Big Bang
From Big Think, Jan. 25, 2023: How old is the universe? Don Lincoln discusses the Methuselah Star measure versus the Big Bang theory.
From Big Think, September 28, 2022: 13.8 billion years ago when the Big Bang exploded expanding and resulting in the universe we see today. Don Lincoln examines the expansion of the universe and how it is still evolving today.
From msn.com reposting of the El Confidental, August 28, 2022: New data from the James Webb Space Telescope shows inconsistencies between the observed galaxies and the current theory explaining the origin of the universe. Fermilab’s Don Lincoln provides some explanations before questioning astrophysics as we have come to know it.

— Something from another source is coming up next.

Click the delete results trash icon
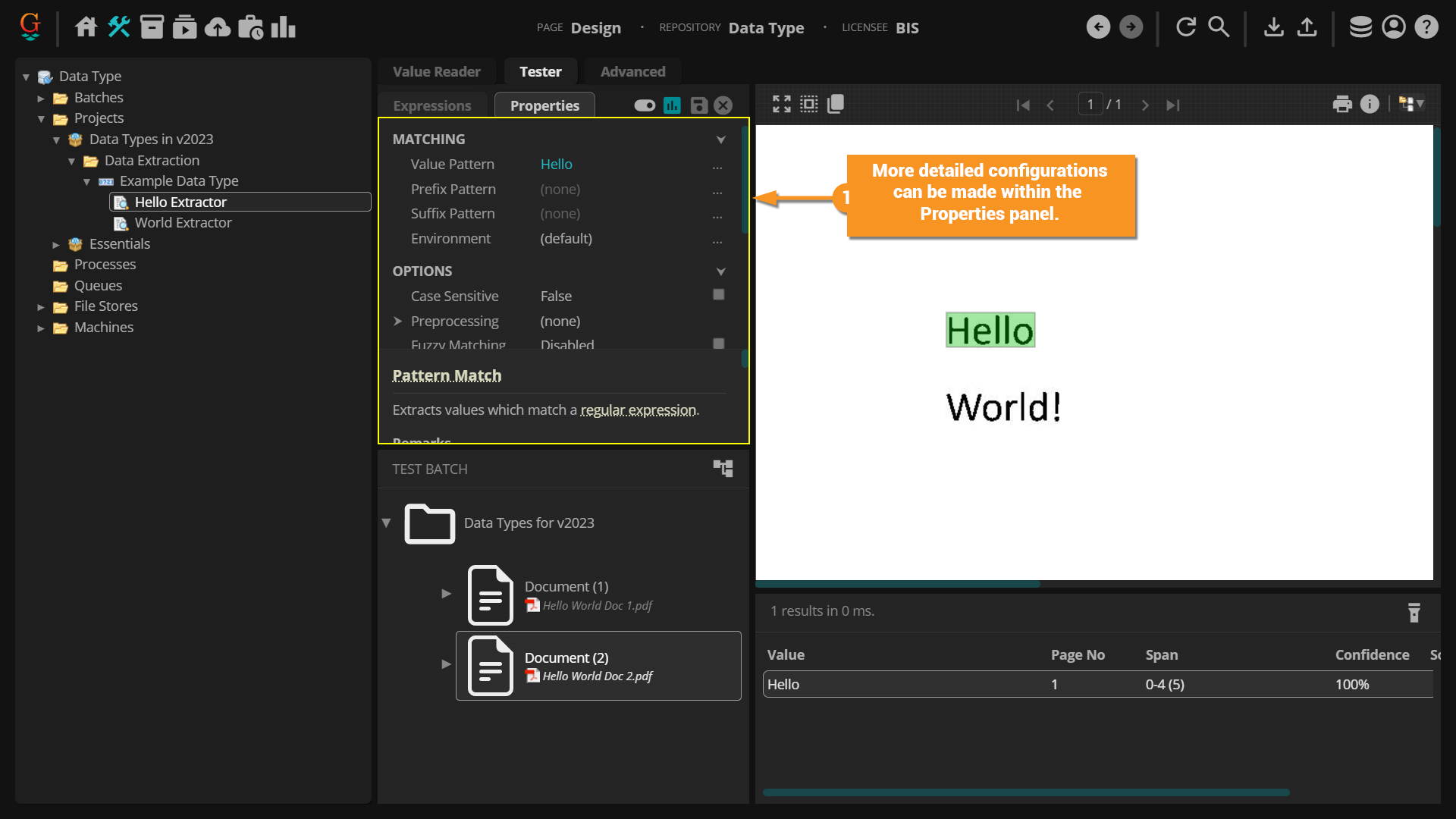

From CNN, November 4, 2021: Fermilab’s Don Lincoln examines the astronomical measurements recorded from a laboratory at the South Pole to explain one of the theories of, “How did the universe come into existence?”
From RECCOM Magazine (Italy), May 17, 2021: Dan Hooper talks about the possible existence of another universe. Physicists believe the Big Bang created equal amounts of matter and antimatter in the early history of the universe – but they can’t explain how antimatter vanished. Perhaps it is not and it resides isolated in some remote regions of our universe.

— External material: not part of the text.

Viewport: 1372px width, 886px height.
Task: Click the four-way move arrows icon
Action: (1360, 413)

From Forbes, Feb. 25, 2021: Fermilab scientist Don Lincoln writes about a supercomputer at the National Astronomical Observatory of Japan that explores the history of the universe by simulating over 4,000 universes.
From Forbes, Feb. 10, 2021: Fermilab scientist Don Lincoln explains why there should be equal amounts of matter and antimatter in the universe. There aren’t. He discusses several current theories that try to explain the discrepancy. Better understanding this imbalance is an aim of ongoing experiments, such as DUNE, which is being built at Fermilab.

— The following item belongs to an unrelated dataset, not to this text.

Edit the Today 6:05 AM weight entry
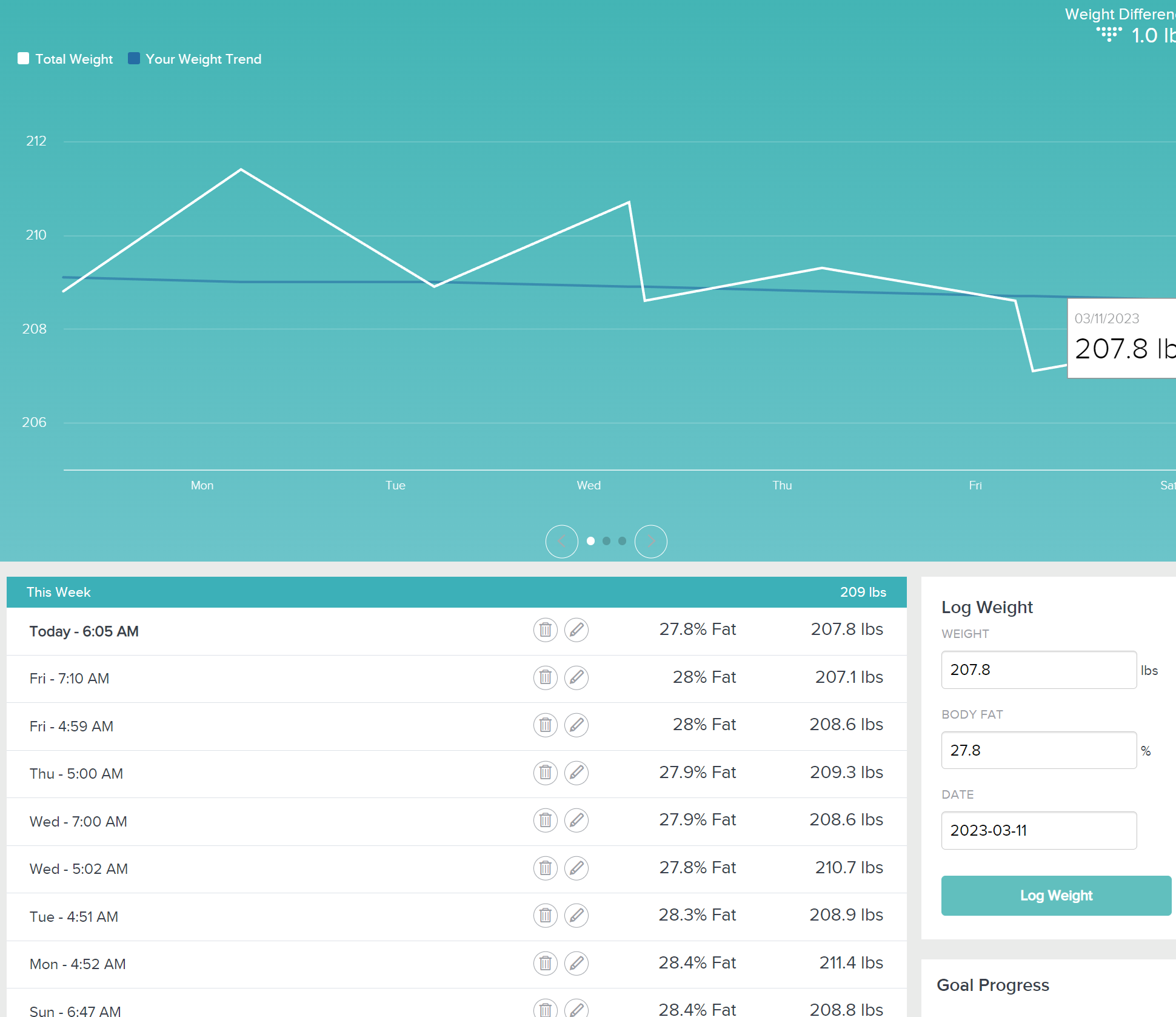The image size is (1176, 1017). click(x=576, y=630)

From New Scientist, Jan. 25, 2021: The Big Bang left us the universe — and a major set of mysteries around antimatter, dark matter, dark energy, and cosmic inflation. While the Large Hadron Collider looks at what the laws of physics were like a trillionth of a second after the Big Bang, Dan Hooper, head of theoretical astrophysics at Fermilab, thinks the answers to these puzzles may depend on better understanding that first fraction of a second — even closer to the universe’s beginning.